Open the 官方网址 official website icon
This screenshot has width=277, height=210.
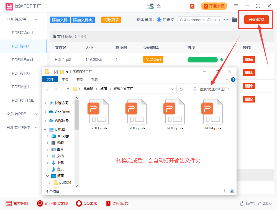[x=9, y=203]
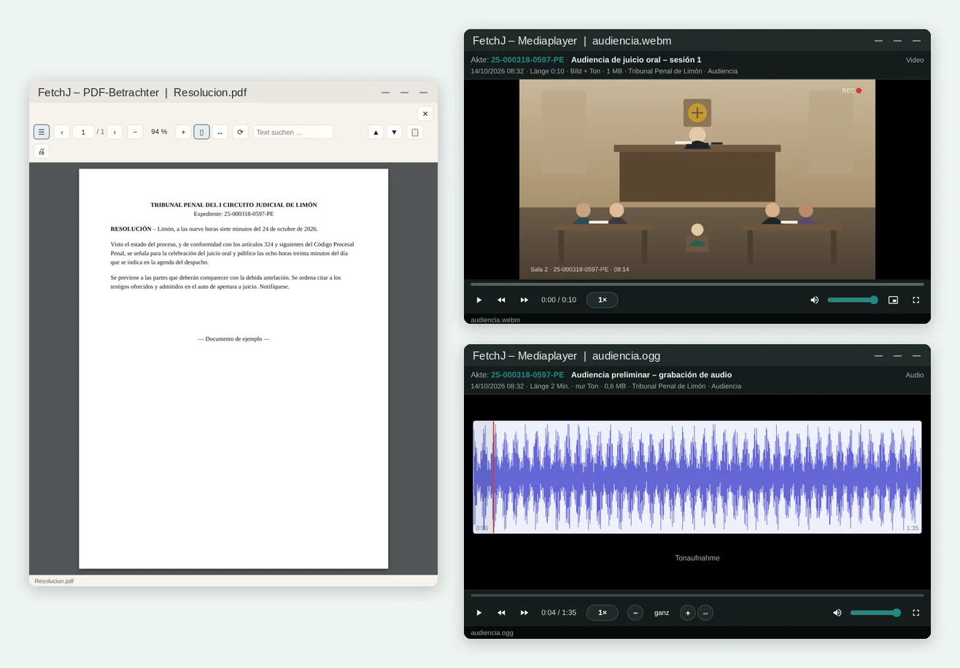This screenshot has height=668, width=960.
Task: Enable picture-in-picture for the video
Action: 893,300
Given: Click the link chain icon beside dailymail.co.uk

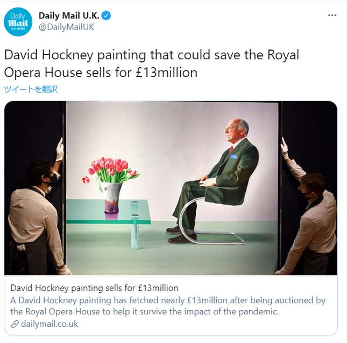Looking at the screenshot, I should coord(15,324).
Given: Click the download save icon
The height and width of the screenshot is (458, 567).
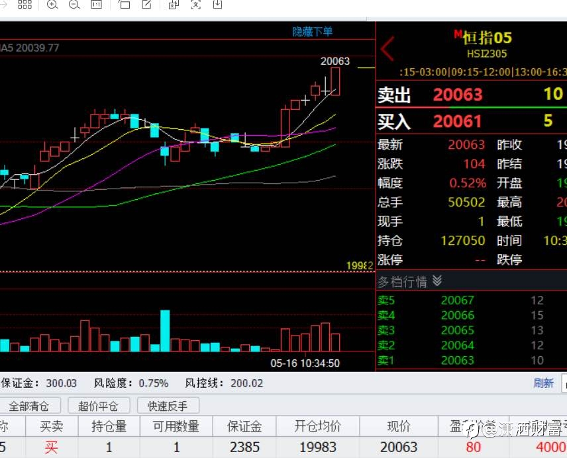Looking at the screenshot, I should 218,5.
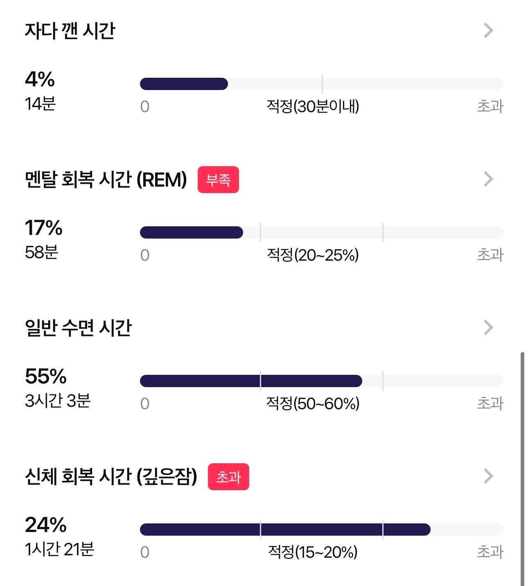Expand 멘탈 회복 시간 (REM) chevron
The image size is (528, 586).
[488, 179]
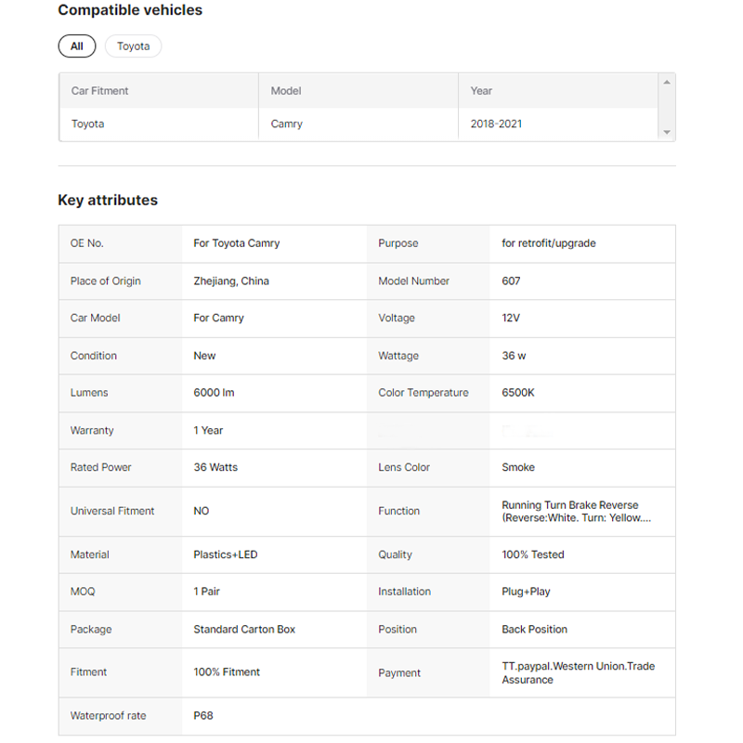Click the Model column header
This screenshot has width=743, height=743.
286,91
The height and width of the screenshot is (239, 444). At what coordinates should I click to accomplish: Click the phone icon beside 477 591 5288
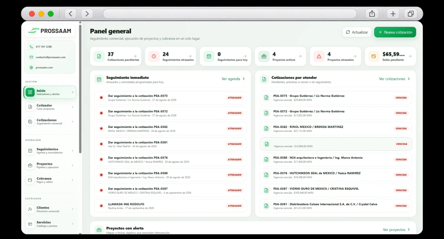(31, 47)
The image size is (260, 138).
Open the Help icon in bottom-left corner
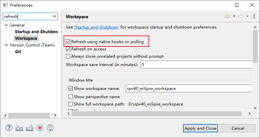(x=9, y=128)
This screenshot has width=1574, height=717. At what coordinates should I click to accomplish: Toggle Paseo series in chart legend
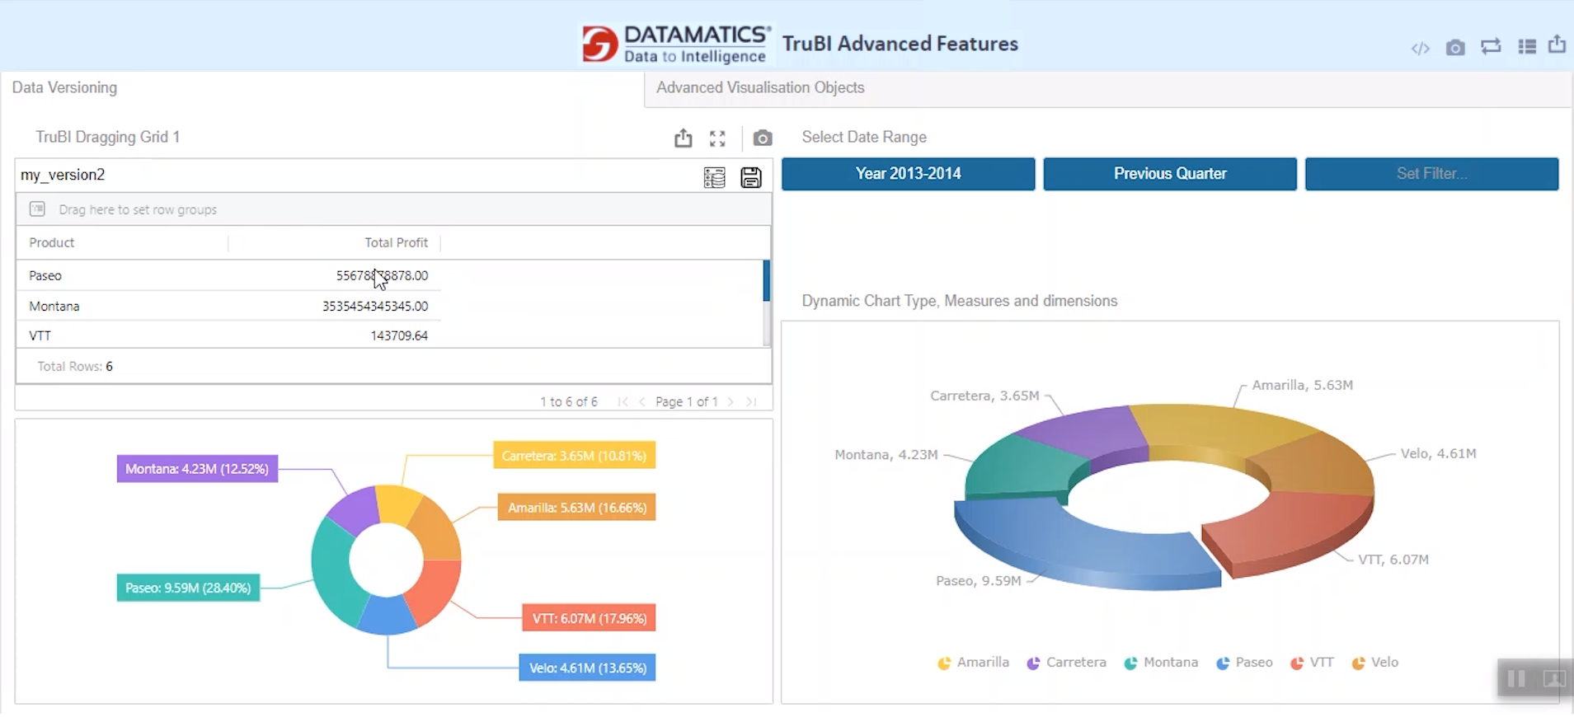click(x=1245, y=663)
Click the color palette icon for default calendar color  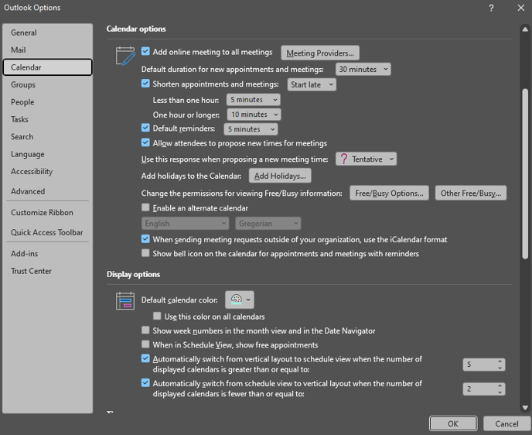click(236, 300)
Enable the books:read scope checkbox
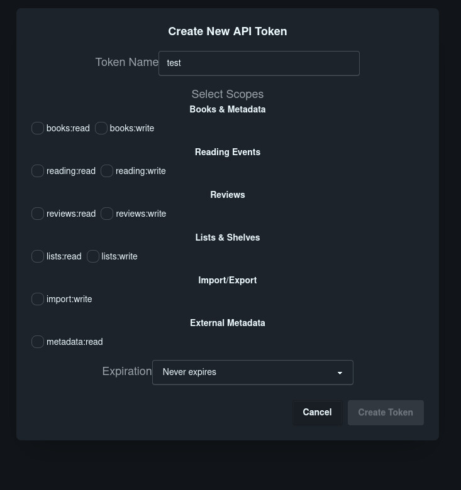The image size is (461, 490). (38, 128)
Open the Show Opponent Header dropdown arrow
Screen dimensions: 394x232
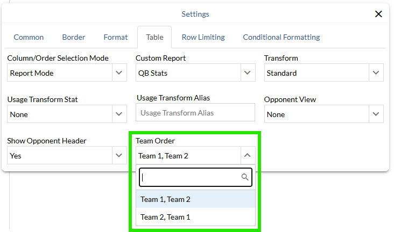click(x=119, y=156)
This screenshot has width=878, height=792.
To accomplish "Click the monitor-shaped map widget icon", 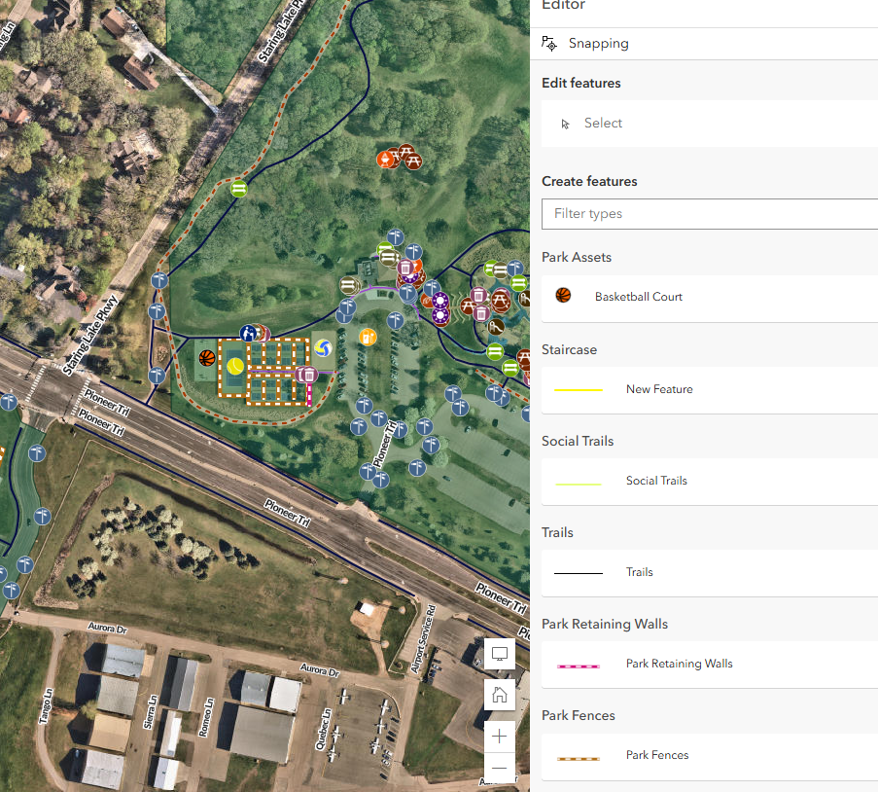I will point(499,653).
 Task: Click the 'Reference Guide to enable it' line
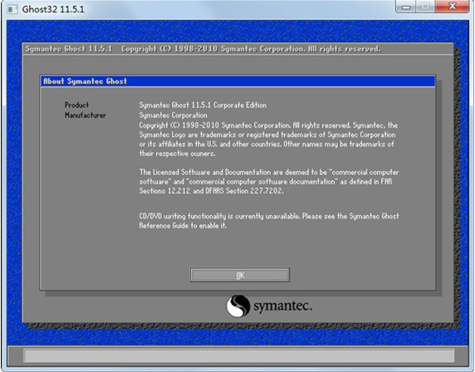coord(183,226)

★ ★ ★ ★

Assignment —
Beginning at the line above that contains "Given: Click the link", repeat each line exactly through the one that contains "The image size is (260, 138).", and leave out the pictures.

Solution —
Given: Click the link chain icon beside dailymail.co.uk

Looking at the screenshot, I should coord(15,324).
Given: Click the download save icon
The height and width of the screenshot is (458, 567).
Looking at the screenshot, I should 218,5.
Expand 멘탈 회복 시간 (REM) chevron
The image size is (528, 586).
[488, 179]
Click the Model column header
This screenshot has width=743, height=743.
286,91
The height and width of the screenshot is (239, 444). At what coordinates should I click to accomplish: Click the phone icon beside 477 591 5288
(31, 47)
The image size is (260, 138).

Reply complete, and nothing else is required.